- _BRIEF_:
Pick out every line in the listing below that contains the word "will", and copy each one.
+++
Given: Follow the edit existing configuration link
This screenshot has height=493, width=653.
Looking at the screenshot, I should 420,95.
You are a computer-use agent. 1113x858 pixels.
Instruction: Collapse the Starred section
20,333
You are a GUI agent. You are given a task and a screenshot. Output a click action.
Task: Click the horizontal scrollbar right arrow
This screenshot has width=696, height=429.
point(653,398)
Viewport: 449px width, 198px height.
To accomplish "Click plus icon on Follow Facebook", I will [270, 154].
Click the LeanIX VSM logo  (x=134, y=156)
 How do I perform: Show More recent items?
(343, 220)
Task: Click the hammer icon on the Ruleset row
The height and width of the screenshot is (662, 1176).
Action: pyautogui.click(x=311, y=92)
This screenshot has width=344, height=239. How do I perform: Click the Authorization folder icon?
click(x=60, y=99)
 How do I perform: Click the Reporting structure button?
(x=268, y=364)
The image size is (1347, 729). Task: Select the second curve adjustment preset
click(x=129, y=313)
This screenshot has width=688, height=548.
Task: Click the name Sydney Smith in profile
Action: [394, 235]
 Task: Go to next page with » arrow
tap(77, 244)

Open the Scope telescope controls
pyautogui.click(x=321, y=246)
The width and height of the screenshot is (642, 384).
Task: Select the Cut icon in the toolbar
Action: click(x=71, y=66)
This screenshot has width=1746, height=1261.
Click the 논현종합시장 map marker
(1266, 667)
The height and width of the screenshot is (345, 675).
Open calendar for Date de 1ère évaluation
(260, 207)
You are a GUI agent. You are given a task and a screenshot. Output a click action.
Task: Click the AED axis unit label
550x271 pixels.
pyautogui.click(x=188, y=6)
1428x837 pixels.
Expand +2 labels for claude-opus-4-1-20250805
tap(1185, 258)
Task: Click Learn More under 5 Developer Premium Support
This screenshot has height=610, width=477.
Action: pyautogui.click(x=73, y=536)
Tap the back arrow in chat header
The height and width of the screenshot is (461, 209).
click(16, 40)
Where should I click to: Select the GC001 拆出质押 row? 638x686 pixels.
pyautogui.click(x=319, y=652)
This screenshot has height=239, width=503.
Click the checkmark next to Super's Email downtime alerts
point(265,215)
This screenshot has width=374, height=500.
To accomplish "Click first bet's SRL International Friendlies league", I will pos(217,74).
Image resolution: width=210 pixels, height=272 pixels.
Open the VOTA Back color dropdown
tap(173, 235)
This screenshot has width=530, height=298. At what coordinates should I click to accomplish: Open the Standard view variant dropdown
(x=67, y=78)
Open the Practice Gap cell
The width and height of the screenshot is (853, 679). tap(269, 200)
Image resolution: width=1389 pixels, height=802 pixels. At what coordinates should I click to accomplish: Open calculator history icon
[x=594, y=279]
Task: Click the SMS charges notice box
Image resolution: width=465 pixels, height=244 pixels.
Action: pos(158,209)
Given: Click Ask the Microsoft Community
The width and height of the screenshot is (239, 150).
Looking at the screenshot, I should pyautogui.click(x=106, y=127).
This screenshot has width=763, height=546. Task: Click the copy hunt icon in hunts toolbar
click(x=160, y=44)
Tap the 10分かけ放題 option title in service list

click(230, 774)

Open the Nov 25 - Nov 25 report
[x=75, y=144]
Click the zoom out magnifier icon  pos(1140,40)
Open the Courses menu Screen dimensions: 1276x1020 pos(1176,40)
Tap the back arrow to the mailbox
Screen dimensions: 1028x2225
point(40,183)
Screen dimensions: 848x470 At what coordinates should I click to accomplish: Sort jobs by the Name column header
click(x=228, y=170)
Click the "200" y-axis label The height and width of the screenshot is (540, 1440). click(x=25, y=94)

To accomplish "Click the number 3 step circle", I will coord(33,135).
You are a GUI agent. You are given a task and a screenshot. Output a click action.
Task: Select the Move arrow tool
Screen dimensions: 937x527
+++
- _RESULT_:
To accomplish "Click plus icon on Follow Facebook", I will [270, 154].
To accomplish "Click first bet's SRL International Friendlies league", I will pos(217,74).
To accomplish "Click the number 3 step circle", I will coord(33,135).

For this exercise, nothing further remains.